##### Raw data #####
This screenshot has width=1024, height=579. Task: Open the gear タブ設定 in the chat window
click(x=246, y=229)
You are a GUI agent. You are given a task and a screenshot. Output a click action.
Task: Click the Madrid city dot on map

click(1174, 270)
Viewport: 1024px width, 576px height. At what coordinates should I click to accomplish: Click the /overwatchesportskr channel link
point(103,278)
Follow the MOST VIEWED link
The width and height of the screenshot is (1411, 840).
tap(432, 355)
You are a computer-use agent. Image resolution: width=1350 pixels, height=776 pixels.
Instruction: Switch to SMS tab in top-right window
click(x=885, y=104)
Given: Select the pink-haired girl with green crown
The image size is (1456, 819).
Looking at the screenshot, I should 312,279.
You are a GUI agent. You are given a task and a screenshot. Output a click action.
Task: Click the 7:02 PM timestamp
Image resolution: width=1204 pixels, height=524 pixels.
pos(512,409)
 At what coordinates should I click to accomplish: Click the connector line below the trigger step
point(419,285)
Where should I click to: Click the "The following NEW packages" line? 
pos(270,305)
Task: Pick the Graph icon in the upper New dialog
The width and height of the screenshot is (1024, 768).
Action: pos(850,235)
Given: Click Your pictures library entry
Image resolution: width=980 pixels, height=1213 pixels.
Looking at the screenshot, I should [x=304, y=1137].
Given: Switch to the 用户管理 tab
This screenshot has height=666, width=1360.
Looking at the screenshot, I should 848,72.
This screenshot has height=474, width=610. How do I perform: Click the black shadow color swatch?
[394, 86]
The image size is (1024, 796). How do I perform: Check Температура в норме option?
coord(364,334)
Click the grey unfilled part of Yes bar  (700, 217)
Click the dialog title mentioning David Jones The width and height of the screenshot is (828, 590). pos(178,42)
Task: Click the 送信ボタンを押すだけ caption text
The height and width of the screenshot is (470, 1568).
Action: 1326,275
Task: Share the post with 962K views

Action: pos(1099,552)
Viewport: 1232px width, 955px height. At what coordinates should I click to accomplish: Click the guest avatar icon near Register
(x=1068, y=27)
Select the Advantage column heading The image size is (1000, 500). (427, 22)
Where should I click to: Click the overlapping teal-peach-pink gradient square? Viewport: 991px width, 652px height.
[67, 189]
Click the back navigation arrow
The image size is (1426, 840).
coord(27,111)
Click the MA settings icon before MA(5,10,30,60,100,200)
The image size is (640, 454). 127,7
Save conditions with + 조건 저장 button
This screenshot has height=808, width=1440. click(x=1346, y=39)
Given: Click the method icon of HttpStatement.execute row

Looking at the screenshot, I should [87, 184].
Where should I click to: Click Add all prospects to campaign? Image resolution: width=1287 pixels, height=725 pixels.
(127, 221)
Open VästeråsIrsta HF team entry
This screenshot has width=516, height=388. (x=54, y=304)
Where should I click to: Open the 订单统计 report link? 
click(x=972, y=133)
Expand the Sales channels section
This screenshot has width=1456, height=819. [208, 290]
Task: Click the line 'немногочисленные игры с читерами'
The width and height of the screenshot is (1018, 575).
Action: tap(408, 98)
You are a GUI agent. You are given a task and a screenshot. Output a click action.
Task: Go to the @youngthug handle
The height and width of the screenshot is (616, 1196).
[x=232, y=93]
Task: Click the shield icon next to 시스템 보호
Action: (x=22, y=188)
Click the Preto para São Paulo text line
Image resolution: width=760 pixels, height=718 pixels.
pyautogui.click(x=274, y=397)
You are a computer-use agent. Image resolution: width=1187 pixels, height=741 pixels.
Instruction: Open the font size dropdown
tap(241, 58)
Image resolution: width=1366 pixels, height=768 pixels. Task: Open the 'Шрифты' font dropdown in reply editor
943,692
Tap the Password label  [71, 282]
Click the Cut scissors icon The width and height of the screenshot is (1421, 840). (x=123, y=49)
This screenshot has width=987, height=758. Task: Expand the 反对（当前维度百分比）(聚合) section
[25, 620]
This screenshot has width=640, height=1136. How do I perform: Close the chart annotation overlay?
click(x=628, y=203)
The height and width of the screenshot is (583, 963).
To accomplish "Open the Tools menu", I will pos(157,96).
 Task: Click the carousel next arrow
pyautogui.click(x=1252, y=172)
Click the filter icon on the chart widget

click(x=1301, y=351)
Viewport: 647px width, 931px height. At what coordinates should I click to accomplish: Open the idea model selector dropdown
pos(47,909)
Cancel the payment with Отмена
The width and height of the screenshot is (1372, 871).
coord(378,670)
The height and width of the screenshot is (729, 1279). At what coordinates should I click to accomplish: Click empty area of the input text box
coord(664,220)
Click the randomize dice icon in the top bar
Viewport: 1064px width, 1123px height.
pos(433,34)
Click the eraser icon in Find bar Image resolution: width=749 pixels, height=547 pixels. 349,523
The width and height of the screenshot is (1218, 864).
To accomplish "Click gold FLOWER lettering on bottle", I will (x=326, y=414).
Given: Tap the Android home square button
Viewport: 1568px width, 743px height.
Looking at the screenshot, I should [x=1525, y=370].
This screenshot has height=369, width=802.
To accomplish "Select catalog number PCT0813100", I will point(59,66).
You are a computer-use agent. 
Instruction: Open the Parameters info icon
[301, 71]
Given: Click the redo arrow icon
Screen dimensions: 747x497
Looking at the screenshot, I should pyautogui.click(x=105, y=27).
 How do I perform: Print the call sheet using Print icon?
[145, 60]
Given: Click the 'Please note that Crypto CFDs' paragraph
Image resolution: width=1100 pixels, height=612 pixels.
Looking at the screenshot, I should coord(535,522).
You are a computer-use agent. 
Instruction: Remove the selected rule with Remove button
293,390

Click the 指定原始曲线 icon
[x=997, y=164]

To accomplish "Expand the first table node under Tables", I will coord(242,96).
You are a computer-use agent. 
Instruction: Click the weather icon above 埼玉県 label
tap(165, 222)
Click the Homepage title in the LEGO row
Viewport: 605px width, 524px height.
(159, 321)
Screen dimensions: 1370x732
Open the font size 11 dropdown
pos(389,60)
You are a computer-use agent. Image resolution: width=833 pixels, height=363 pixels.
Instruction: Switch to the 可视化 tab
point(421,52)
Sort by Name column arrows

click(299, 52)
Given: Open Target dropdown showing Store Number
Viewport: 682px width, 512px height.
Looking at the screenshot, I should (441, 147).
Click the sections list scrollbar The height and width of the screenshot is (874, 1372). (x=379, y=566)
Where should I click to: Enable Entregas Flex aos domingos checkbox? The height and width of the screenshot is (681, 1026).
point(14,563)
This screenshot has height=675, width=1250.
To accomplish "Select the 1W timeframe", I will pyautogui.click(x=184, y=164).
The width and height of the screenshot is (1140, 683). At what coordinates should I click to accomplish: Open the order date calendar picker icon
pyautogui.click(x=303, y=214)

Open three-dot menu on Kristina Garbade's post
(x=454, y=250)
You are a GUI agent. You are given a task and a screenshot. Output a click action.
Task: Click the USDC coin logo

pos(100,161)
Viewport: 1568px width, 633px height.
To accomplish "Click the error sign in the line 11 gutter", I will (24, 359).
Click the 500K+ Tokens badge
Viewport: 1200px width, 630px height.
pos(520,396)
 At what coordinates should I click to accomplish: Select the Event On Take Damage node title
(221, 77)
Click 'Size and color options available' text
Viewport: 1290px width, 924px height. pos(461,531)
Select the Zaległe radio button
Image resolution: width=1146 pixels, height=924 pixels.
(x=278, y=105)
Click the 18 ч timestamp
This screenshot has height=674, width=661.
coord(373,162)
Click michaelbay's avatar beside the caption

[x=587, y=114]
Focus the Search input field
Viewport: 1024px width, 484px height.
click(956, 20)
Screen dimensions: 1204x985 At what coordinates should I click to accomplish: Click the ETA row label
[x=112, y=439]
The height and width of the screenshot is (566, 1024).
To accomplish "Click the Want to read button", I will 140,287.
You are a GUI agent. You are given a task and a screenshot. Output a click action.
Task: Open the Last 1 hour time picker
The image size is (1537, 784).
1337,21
#####
**Exercise directions**
Scanning the data above, copy out every line where "timestamp" is found.

**Expected output**
Task: Click the 7:02 PM timestamp
Click the 18 ч timestamp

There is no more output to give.